What do you guys think are the original performing context of the Passions and what do we gain from them and what are the disadvantages of them. 

I have identified that there are Cultural, Physical, Social, Personal and Spiritual functions, however I'm struggling to understand what we gain and what are the disadvantages of these functions in performance context. 

Any help would be much appreciated!


----------



## larold (Jul 20, 2017)

I found the same question on Quora. Here is some guy's answer:

German Lutheran Passions were a type of sacred oratorio which was traditionally performed on Good Friday. Like sacred cantatas, they were part of the liturgy of the day, generally performed in two parts, first before the sermon, and the second one after it.

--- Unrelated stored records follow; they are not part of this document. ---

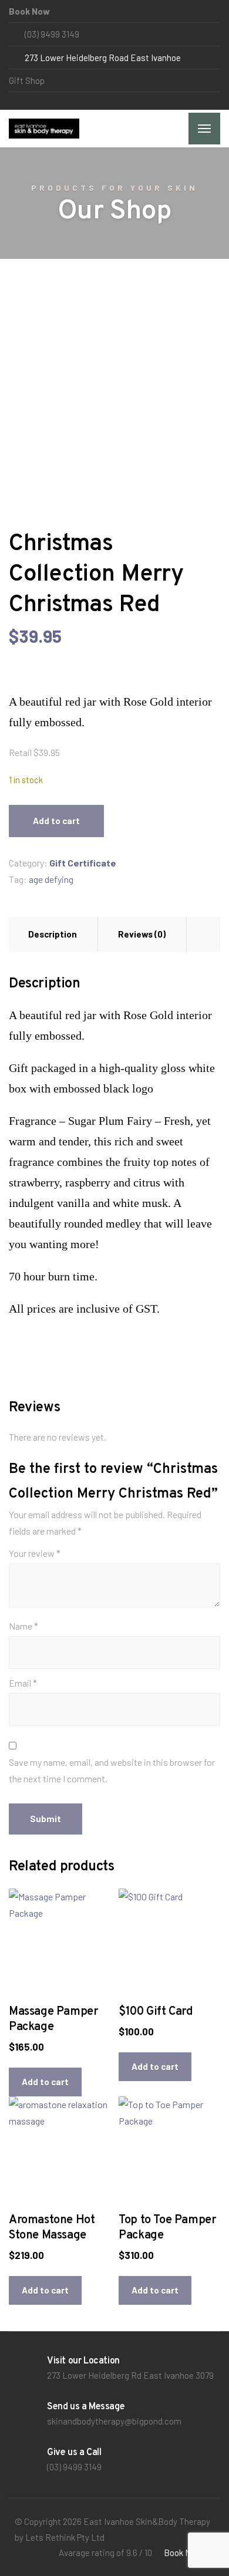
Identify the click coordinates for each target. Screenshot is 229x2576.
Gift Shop (27, 80)
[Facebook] (14, 101)
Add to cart (56, 820)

The most documented performance of a Passion by Bach in his lifetime happened on March 30th, 1736, when the 3rd known version (the one that has come to us) of St. Matthew’s Passion (BWV 244) was performed for Good Friday vespers service in the Thomaskirche (St. Thomas Church) of Leipzig. Normally, on even years, Passions were performed in the smaller Nikolaikirche, while Thomaskirche was the chosen place for uneven years, but St. Matthew’s Passion, with its peculiar 2-choir, 2-organ structure, was clearly destined for the two-organ Thomaskirche.
1.Good Friday vespers service usually started in the afternoon, around 15:00, with the entrance to the church and a sung hymn by choir and parishioners.
2.After that, the first part of the Passion was performed.
3.It was followed by choral songs, the reciting of Lord’s Prayer, and a sermon lasting around an hour, this time about Christ’s passion and death and its meaning for believers.
4.After the blessing, the second part of the Passion was performed.
5.It followed a latin motet, usually some old piece of Renaissance poliphony.
6.Finally, there were other hymns, a collect, a blessing, and the dismissal of attendants singing the Lutheran chorale “Nun danket alle Gott” (“Now let us all give thanks to God”).

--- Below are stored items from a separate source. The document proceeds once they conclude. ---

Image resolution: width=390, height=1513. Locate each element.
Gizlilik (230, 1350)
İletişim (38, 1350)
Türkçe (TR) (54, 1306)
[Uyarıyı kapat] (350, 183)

All in all, it lasted about five hours, so it ended late at evening.


----------



## wkasimer (Jun 5, 2017)

Drussell said:


> Hey,
> 
> What do you guys think are the original performing context of the Passions and what do we gain from them and what are the disadvantages of them.
> 
> ...


Are you writing a paper about this subject?


----------



## DavidA (Dec 14, 2012)

I'd recommend you read 'Music in the Castle of Heaven' by John Elliot Gardiner


----------



## RICK RIEKERT (Oct 9, 2017)

If you'd like a scholar's perspective written with the non-specialist in mind try reading _Hearing Bach's Passions _ by Daniel Melamed. The author addresses how the people of Leipzig in Bach's time would have heard his Passions through examining the liturgical conditions and practices of the time. Among other things, Melamed examines what we learn from the _Entwurff_, Bach's famous memorandum of 1730 in which he outlined what was necessary for the performance of the church music he was responsible for.

A question at the center of Melamed's book is: is it possible to hear old music as it was heard when composed? The answer Melamed gives is, "No." We would be wise nonetheless to make ourselves aware of ways in which modern performance practice differs from Bach's time in execution and understanding--that is, the performers and instrumentals as well as the significance of the experience for the intended audience and the conventions of performance. As Melamed rightly points out, Bach's Passions are enjoyed by audiences today, not so much because these works are "timeless" or "transcendent," or that they have kept their meaning over time, rather because they are able to draw new listeners and mean _something_ for new audiences.


----------